- _Data records_:
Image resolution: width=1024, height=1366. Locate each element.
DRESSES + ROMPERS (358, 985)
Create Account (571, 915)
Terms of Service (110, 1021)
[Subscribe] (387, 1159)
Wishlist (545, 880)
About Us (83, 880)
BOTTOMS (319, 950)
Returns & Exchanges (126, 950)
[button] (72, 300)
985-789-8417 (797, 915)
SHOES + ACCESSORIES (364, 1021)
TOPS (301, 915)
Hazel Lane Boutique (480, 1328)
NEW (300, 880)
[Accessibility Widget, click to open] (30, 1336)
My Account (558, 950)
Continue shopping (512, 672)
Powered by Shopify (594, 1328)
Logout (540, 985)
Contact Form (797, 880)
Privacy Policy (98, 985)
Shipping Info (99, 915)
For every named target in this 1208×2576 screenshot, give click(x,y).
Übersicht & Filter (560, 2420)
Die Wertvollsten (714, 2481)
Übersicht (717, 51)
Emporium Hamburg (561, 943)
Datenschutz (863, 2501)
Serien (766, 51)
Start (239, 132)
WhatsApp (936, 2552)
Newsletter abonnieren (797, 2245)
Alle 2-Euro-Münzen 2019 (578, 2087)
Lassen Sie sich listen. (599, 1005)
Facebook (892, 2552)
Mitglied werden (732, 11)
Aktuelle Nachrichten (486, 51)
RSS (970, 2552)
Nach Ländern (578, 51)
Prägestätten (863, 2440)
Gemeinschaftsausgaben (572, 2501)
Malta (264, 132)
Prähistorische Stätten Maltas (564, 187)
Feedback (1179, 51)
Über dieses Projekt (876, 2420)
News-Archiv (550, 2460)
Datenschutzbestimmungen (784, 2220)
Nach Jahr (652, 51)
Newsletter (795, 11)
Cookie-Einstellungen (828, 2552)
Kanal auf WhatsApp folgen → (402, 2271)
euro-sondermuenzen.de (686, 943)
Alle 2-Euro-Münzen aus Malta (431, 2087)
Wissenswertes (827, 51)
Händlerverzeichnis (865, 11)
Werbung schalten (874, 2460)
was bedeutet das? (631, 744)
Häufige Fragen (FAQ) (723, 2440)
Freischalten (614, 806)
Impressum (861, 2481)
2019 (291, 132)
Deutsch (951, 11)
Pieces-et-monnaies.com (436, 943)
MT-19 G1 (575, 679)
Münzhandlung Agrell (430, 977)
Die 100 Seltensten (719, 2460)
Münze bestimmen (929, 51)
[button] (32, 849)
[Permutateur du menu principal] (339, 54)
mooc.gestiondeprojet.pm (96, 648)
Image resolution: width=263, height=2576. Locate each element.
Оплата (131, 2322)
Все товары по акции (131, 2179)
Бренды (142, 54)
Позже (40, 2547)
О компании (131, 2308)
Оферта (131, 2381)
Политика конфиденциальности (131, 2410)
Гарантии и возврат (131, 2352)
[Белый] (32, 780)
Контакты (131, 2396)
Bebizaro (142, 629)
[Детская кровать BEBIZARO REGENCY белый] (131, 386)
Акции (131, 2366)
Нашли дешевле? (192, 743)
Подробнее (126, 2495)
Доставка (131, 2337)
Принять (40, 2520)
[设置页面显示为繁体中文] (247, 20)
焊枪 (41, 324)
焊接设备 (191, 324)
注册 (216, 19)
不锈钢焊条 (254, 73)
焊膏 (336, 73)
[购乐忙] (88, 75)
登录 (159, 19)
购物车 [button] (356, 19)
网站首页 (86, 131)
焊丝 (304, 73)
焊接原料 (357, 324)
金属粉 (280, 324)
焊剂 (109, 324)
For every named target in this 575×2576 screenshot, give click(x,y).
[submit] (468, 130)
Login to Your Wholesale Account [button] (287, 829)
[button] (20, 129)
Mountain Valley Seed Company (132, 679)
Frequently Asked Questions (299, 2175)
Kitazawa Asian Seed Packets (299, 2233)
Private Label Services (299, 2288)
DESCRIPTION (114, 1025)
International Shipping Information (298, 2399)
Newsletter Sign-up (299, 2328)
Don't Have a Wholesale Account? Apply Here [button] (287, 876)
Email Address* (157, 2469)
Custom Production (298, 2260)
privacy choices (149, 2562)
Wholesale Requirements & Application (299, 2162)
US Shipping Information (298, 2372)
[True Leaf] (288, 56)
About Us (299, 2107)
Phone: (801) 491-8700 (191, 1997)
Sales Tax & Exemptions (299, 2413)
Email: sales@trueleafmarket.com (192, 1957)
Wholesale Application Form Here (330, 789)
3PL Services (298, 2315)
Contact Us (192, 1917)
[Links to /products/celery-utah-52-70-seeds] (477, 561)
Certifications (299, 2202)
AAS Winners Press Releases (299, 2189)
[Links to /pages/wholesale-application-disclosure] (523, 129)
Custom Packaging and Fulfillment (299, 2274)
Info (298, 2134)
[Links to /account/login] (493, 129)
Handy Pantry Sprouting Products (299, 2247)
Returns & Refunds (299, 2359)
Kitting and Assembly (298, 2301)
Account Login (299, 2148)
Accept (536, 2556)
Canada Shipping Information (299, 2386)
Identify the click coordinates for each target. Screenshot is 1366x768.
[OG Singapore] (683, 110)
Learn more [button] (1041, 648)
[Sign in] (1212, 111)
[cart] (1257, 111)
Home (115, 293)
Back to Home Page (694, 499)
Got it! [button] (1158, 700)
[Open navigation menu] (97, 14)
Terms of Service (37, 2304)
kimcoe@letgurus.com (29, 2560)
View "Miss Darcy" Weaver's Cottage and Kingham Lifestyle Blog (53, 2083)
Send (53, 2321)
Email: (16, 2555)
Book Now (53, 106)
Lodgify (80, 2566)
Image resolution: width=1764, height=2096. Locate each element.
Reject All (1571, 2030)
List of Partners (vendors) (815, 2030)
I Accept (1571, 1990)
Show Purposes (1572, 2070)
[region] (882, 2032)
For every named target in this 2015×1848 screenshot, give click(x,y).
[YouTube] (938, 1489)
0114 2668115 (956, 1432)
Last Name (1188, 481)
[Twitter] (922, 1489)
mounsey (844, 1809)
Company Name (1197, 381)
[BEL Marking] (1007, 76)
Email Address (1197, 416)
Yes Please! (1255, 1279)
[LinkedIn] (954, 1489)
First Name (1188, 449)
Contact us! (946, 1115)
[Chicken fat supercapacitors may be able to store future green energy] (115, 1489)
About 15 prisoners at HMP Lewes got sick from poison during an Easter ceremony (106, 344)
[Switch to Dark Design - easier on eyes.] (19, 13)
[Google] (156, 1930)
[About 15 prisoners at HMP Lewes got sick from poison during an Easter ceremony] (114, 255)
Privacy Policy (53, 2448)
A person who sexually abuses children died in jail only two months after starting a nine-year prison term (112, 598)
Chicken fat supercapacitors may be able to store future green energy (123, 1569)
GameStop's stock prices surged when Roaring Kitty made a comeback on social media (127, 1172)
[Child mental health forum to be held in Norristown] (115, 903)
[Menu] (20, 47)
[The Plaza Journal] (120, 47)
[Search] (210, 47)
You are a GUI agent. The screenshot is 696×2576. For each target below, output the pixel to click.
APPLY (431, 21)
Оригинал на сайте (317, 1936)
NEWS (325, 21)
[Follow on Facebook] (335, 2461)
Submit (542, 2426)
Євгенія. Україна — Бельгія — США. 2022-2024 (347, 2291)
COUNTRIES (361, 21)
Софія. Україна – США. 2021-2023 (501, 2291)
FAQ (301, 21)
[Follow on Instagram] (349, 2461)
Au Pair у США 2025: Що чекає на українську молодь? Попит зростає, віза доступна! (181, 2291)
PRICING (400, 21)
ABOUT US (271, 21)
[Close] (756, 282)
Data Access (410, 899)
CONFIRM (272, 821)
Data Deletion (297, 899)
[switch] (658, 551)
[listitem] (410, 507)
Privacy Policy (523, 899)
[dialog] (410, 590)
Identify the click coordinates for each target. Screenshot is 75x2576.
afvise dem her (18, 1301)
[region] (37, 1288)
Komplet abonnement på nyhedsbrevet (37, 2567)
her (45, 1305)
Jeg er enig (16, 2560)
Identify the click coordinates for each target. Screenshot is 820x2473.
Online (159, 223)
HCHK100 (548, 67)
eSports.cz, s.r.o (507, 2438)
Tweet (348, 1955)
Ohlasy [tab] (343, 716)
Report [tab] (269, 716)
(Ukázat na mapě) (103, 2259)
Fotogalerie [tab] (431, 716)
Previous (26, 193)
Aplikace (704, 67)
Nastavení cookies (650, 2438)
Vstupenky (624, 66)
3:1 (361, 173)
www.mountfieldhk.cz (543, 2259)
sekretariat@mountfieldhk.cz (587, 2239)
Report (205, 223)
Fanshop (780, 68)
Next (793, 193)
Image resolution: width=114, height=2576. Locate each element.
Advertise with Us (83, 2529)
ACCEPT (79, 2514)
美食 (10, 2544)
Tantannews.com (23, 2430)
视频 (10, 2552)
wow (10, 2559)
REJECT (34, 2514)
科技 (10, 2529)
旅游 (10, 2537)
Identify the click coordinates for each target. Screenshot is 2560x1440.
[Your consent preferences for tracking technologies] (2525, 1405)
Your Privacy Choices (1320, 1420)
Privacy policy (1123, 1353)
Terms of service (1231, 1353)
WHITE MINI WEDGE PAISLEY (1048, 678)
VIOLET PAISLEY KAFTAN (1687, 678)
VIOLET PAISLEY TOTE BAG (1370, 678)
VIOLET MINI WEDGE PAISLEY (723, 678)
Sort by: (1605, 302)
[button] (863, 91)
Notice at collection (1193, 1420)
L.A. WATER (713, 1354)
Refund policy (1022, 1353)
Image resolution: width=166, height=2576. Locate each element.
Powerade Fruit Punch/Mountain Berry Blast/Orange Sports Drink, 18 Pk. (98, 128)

- _What this task involves_:
All lines in the data that contain the word "green" should be copied.

- _Task response_:
[Chicken fat supercapacitors may be able to store future green energy] (115, 1489)
Chicken fat supercapacitors may be able to store future green energy (123, 1569)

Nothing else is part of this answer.